ABOUT THIS EXERCISE
In the entries below, find the line with "Click the 만기별 금리(%) header cell" and the line with "The image size is (1567, 532)."; give again those lines and every line between them, exactly.

INFORMATION PROVIDED
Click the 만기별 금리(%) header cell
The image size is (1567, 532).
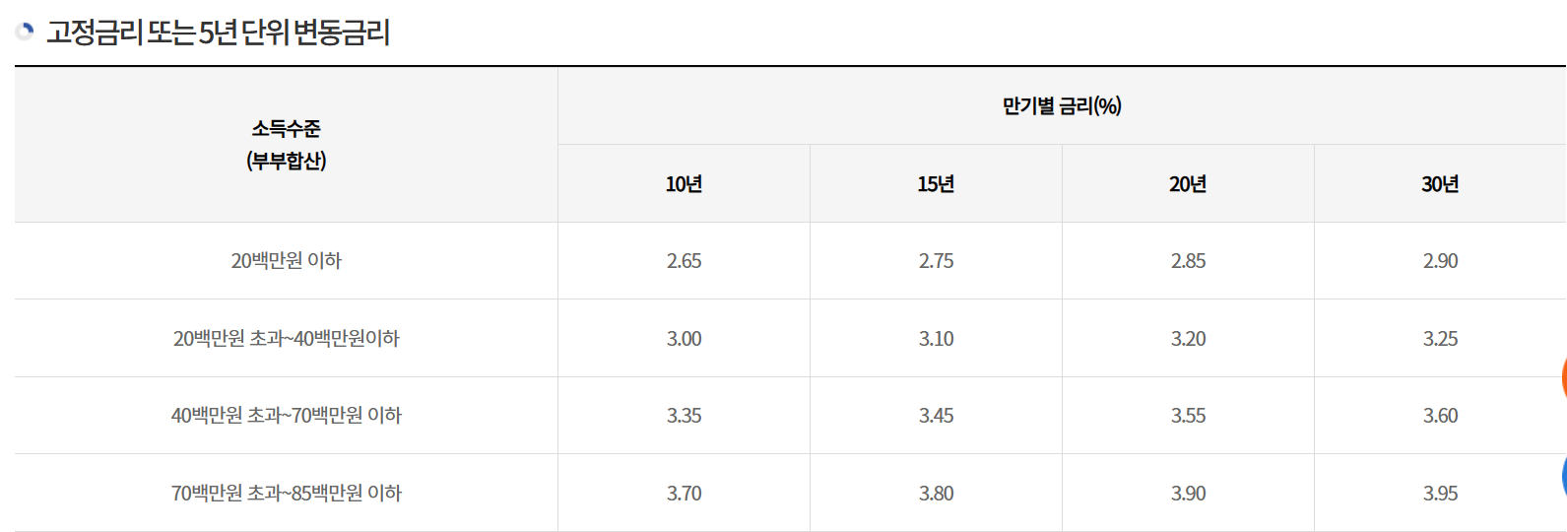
---
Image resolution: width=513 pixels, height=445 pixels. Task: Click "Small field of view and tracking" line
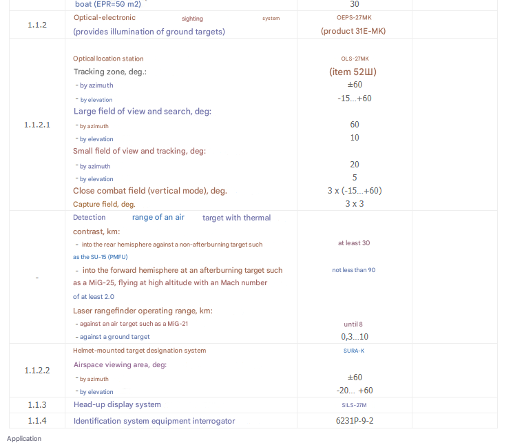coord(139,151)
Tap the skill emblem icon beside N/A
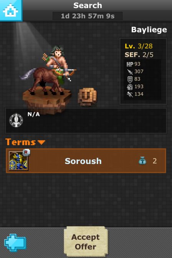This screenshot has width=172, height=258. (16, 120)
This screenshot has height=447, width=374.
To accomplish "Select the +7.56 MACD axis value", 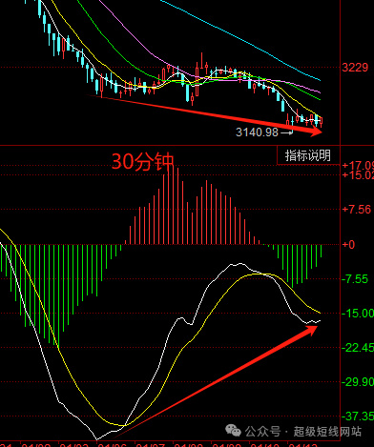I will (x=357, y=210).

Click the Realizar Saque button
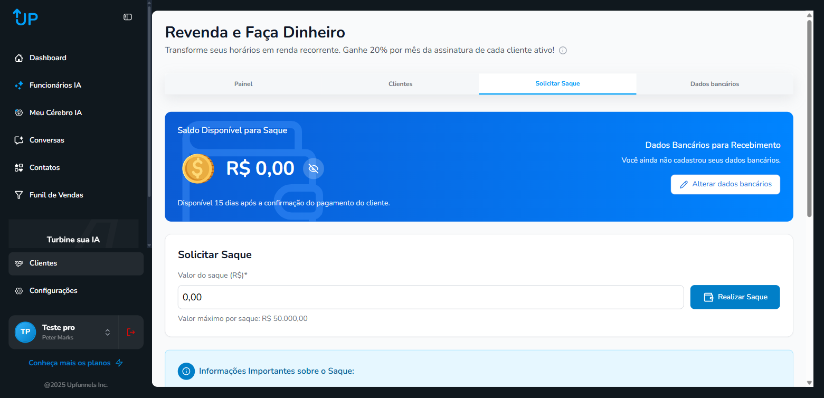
* * *
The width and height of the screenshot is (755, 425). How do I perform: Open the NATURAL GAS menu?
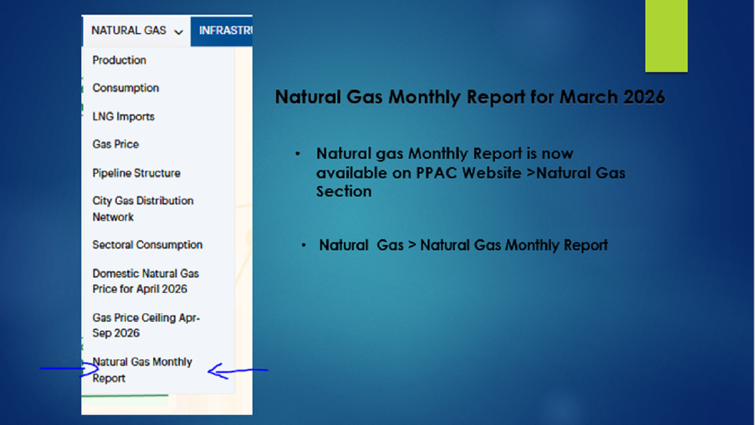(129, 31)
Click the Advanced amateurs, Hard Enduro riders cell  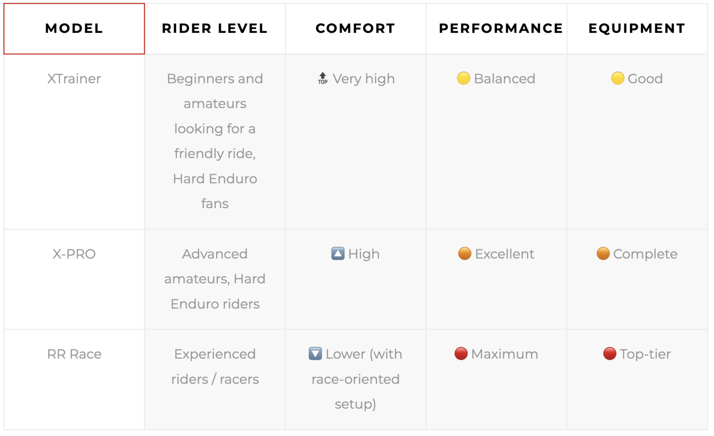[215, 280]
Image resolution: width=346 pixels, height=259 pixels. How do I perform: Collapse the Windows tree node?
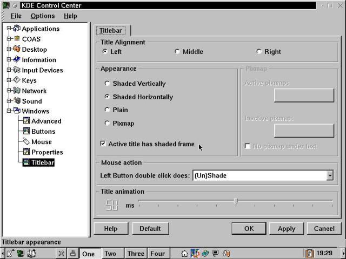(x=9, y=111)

RESPONSE
Click the 만기별 금리(%) header cell
The image size is (1567, 532).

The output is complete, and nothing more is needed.